## Exercise instructions
Transcribe the data exactly. Leave nothing out.

BEGIN Task inputs

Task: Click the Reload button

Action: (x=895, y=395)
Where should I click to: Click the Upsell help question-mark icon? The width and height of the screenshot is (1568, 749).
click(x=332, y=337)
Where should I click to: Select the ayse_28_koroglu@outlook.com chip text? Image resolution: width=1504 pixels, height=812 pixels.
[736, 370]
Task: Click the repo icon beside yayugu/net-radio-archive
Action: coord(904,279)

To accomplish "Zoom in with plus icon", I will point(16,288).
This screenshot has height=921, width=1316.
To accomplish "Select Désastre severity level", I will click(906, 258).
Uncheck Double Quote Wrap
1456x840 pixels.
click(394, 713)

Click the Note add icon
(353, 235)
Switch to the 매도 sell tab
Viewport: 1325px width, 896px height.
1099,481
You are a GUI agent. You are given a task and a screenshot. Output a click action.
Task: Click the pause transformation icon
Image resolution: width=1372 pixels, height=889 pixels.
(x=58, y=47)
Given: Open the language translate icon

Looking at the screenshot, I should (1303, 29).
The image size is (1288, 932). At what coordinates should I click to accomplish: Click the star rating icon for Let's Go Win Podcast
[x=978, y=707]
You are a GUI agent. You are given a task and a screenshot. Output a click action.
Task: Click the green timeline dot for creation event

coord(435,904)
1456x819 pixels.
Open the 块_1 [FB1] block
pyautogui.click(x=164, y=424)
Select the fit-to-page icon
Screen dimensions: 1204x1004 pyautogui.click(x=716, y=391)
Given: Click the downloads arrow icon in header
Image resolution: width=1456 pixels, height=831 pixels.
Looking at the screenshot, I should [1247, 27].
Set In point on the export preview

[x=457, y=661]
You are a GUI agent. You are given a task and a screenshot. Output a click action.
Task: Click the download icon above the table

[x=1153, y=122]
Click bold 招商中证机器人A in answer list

END Task inputs

## Exercise answer
Task: Click the Reload button

Action: (x=895, y=395)
Where should I click to: Click the Upsell help question-mark icon? The width and height of the screenshot is (1568, 749).
click(x=332, y=337)
Where should I click to: Select the ayse_28_koroglu@outlook.com chip text? Image resolution: width=1504 pixels, height=812 pixels.
[736, 370]
Task: Click the repo icon beside yayugu/net-radio-archive
Action: coord(904,279)

To accomplish "Zoom in with plus icon", I will point(16,288).
This screenshot has height=921, width=1316.
To accomplish "Select Désastre severity level", I will click(906, 258).
Uncheck Double Quote Wrap
1456x840 pixels.
click(394, 713)

Click the Note add icon
(353, 235)
Switch to the 매도 sell tab
Viewport: 1325px width, 896px height.
1099,481
You are a GUI agent. You are given a task and a screenshot. Output a click action.
Task: Click the pause transformation icon
Image resolution: width=1372 pixels, height=889 pixels.
(x=58, y=47)
Given: Open the language translate icon

Looking at the screenshot, I should (1303, 29).
The image size is (1288, 932). At what coordinates should I click to accomplish: Click the star rating icon for Let's Go Win Podcast
[x=978, y=707]
You are a GUI agent. You are given a task and a screenshot. Output a click action.
Task: Click the green timeline dot for creation event

coord(435,904)
1456x819 pixels.
Open the 块_1 [FB1] block
pyautogui.click(x=164, y=424)
Select the fit-to-page icon
Screen dimensions: 1204x1004 pyautogui.click(x=716, y=391)
Given: Click the downloads arrow icon in header
Image resolution: width=1456 pixels, height=831 pixels.
Looking at the screenshot, I should [1247, 27].
Set In point on the export preview

[x=457, y=661]
You are a GUI agent. You are given a task and a screenshot. Output a click action.
Task: Click the download icon above the table

[x=1153, y=122]
Click bold 招商中证机器人A in answer list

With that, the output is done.